▶ [Available data]:

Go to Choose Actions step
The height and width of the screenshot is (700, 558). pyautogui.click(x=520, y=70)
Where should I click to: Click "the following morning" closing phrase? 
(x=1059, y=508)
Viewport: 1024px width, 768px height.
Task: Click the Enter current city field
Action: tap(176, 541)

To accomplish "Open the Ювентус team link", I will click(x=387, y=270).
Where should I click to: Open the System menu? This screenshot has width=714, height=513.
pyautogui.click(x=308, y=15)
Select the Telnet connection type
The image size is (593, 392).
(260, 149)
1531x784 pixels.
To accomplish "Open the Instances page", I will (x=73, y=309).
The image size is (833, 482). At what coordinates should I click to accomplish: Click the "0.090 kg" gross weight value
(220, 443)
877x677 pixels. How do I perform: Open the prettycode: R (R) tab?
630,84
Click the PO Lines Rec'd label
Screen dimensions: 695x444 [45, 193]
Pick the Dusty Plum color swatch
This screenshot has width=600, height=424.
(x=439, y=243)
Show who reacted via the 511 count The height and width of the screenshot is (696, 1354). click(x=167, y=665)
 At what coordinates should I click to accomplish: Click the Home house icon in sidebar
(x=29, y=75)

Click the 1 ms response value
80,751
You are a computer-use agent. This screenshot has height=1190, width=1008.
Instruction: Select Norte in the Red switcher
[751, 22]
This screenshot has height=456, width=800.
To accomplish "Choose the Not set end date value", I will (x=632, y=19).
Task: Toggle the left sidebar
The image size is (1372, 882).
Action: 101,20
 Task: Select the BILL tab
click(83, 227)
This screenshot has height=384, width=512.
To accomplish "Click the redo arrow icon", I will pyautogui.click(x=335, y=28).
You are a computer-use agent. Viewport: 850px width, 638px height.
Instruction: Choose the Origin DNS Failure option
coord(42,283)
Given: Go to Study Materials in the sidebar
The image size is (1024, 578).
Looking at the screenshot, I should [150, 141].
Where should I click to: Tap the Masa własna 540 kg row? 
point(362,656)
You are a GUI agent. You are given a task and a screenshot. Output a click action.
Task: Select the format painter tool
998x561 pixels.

▶ [Task statement]: For this task, copy every line of the material in which "will" appears.

▶ [Solution]:
To accomplish "Open the Ювентус team link", I will click(x=387, y=270).
To accomplish "Open the Instances page", I will (x=73, y=309).
To accomplish "Choose the Not set end date value", I will (x=632, y=19).
To accomplish "Click the redo arrow icon", I will pyautogui.click(x=335, y=28).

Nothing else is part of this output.